◆ Task material:

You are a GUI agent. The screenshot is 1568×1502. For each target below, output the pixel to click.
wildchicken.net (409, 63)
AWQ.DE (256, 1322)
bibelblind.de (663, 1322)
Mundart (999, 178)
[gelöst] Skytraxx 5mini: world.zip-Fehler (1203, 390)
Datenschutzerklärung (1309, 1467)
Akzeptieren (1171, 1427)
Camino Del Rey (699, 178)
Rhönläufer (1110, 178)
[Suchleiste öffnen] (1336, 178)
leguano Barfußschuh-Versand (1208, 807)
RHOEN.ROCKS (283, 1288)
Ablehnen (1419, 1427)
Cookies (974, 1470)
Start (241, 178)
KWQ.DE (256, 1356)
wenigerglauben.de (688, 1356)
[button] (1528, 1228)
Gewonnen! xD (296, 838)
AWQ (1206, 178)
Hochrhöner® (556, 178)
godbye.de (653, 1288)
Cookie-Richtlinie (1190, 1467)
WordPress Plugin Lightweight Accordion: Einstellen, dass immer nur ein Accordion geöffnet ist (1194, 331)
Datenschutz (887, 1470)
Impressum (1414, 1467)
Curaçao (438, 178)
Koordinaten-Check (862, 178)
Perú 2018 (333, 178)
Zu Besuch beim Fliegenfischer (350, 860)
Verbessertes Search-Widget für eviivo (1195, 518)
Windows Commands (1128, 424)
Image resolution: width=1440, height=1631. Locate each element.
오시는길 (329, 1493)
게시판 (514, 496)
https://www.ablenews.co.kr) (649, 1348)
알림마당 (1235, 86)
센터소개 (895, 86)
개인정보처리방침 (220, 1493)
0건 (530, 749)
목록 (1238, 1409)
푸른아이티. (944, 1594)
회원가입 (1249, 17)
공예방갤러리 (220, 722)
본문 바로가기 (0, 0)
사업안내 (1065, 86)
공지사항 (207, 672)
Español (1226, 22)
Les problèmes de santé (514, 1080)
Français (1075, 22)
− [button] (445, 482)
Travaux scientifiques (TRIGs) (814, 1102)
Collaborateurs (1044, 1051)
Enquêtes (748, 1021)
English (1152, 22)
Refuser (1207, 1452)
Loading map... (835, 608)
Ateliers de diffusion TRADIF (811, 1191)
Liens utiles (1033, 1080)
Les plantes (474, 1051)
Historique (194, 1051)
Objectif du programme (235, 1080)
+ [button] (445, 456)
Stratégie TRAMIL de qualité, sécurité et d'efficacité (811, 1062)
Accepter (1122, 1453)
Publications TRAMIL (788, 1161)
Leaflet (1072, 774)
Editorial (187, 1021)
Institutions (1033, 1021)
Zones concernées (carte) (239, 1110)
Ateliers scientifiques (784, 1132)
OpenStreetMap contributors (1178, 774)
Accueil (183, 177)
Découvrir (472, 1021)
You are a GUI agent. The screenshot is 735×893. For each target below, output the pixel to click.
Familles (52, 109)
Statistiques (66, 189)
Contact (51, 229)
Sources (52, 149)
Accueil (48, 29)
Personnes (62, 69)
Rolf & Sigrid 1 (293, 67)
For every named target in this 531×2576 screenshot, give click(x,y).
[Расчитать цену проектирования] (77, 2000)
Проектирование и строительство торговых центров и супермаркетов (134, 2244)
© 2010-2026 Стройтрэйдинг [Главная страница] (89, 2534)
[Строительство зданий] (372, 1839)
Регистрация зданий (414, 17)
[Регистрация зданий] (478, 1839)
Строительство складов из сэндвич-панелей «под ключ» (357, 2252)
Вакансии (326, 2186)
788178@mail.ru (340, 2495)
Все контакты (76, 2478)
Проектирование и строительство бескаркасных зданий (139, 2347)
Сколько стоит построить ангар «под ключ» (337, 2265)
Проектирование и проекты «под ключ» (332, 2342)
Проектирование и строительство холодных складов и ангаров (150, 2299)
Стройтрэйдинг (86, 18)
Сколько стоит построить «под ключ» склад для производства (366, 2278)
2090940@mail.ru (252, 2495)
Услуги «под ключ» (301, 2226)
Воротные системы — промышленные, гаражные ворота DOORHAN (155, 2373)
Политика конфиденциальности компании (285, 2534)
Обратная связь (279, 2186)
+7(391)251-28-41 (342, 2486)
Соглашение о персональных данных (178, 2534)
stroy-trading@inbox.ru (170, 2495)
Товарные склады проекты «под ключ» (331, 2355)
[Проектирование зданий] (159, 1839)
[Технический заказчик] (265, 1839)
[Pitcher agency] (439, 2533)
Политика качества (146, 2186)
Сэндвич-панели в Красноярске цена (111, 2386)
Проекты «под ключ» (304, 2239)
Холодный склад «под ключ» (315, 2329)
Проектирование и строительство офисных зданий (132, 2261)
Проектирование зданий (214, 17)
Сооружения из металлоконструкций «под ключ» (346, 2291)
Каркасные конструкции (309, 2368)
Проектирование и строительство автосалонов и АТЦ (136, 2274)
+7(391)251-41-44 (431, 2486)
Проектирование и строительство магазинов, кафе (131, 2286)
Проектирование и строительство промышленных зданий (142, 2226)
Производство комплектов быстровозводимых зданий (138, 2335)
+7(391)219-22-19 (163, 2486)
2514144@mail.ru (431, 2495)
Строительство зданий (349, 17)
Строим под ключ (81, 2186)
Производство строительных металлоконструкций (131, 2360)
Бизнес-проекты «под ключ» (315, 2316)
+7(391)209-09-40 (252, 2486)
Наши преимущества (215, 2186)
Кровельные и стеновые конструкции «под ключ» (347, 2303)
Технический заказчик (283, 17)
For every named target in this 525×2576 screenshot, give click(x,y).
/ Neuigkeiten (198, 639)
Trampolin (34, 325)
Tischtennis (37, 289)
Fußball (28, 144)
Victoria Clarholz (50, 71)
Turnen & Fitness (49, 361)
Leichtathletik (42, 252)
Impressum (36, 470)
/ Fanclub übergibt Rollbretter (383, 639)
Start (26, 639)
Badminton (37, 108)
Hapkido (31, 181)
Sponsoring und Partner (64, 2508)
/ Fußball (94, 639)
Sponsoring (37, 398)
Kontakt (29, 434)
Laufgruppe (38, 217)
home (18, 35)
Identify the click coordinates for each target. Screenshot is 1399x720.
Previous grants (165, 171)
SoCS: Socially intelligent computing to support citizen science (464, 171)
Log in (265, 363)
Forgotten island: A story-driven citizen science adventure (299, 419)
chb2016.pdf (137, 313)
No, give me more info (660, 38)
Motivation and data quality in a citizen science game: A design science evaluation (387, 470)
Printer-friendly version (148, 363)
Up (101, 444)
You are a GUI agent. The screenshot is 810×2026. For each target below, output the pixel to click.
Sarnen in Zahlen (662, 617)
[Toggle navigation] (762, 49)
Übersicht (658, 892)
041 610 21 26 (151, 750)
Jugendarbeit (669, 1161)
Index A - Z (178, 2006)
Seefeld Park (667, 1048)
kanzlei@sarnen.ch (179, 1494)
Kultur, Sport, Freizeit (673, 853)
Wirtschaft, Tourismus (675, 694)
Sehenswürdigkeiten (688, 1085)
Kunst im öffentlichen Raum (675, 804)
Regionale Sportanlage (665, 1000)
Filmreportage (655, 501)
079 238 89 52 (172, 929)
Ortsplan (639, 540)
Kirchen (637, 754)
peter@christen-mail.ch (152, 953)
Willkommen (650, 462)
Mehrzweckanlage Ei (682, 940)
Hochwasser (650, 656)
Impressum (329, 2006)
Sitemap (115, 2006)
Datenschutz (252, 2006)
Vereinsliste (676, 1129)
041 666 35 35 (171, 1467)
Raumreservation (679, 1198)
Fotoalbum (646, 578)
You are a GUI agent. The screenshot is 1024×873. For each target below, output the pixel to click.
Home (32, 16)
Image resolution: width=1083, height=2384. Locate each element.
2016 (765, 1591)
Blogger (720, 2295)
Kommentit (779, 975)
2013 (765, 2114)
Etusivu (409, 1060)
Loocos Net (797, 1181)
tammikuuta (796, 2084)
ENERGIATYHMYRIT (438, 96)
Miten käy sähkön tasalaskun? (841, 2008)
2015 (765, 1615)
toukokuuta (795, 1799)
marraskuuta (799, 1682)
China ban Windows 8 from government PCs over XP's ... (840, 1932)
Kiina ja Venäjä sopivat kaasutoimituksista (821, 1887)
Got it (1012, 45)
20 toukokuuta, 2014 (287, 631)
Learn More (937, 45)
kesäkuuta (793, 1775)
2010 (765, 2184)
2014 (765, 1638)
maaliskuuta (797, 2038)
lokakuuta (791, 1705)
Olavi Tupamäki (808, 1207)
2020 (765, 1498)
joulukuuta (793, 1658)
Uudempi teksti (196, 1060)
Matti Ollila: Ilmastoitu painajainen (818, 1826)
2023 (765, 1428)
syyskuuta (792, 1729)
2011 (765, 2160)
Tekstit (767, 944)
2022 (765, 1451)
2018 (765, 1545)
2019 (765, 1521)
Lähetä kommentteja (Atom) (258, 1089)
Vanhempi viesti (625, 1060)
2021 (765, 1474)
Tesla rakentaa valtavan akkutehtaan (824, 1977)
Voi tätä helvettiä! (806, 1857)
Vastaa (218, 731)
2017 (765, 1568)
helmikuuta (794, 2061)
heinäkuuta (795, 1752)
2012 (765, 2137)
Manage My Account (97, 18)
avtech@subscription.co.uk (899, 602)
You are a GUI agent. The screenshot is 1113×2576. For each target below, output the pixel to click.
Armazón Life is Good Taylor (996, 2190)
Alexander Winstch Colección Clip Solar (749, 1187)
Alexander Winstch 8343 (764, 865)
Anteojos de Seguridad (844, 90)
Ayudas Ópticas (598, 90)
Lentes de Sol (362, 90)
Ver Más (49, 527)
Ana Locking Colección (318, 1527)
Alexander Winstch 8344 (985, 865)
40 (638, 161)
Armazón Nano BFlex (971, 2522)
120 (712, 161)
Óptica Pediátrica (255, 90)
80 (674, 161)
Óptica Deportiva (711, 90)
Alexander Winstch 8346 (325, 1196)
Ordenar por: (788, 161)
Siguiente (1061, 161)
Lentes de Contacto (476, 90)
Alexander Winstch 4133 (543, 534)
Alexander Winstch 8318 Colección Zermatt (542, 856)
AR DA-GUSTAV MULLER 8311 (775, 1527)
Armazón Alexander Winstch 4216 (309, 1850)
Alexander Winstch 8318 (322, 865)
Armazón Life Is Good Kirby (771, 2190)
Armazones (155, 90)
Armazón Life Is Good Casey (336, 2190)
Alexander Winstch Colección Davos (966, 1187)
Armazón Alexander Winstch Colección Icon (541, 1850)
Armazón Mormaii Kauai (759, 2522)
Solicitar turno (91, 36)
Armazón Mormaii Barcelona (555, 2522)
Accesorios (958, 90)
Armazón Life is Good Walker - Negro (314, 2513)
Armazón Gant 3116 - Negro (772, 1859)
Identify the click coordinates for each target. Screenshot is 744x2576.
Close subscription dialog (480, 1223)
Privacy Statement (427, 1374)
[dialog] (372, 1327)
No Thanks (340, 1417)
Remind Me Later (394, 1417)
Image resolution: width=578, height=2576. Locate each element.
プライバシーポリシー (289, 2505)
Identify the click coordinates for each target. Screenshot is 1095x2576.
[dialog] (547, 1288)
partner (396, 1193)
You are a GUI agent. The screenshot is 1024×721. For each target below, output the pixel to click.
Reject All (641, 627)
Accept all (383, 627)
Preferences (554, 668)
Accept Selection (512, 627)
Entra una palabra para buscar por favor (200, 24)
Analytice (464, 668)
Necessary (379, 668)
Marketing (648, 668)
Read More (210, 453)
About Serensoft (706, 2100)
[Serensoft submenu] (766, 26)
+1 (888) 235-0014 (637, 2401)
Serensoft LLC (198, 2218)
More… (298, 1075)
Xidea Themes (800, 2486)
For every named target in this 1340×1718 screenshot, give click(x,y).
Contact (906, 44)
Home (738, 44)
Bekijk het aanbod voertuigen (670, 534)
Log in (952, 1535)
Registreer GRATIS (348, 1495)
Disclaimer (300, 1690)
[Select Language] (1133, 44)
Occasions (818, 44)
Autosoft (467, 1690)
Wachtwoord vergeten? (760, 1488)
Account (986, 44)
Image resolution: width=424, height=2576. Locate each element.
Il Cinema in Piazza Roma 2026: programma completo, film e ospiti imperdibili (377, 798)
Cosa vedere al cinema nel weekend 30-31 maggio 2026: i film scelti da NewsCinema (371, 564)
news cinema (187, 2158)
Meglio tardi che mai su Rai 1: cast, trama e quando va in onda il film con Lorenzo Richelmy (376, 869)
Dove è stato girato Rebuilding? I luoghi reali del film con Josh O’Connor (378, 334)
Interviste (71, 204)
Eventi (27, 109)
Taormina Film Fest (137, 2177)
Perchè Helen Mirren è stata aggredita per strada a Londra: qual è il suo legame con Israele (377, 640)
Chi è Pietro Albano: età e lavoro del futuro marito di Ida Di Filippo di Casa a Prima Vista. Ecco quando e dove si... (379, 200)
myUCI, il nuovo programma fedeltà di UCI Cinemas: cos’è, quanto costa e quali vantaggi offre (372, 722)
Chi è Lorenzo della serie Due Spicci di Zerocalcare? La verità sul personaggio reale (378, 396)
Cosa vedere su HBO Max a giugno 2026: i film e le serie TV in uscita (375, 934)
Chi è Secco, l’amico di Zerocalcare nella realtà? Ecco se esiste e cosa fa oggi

◆ Problem description:
Copy the records again, starting at the line containing "Wachtwoord vergeten? (760, 1488)" and ending with the final record, but swap "Eventi" for "Festival" and leave everything else unchanged.

◆ Solution for this problem:
Wachtwoord vergeten? (760, 1488)
Account (986, 44)
Image resolution: width=424, height=2576. Locate each element.
Il Cinema in Piazza Roma 2026: programma completo, film e ospiti imperdibili (377, 798)
Cosa vedere al cinema nel weekend 30-31 maggio 2026: i film scelti da NewsCinema (371, 564)
news cinema (187, 2158)
Meglio tardi che mai su Rai 1: cast, trama e quando va in onda il film con Lorenzo Richelmy (376, 869)
Dove è stato girato Rebuilding? I luoghi reali del film con Josh O’Connor (378, 334)
Interviste (71, 204)
Festival (27, 109)
Taormina Film Fest (137, 2177)
Perchè Helen Mirren è stata aggredita per strada a Londra: qual è il suo legame con Israele (377, 640)
Chi è Pietro Albano: età e lavoro del futuro marito di Ida Di Filippo di Casa a Prima Vista. Ecco quando e dove si... (379, 200)
myUCI, il nuovo programma fedeltà di UCI Cinemas: cos’è, quanto costa e quali vantaggi offre (372, 722)
Chi è Lorenzo della serie Due Spicci di Zerocalcare? La verità sul personaggio reale (378, 396)
Cosa vedere su HBO Max a giugno 2026: i film e le serie TV in uscita (375, 934)
Chi è Secco, l’amico di Zerocalcare nella realtà? Ecco se esiste e cosa fa oggi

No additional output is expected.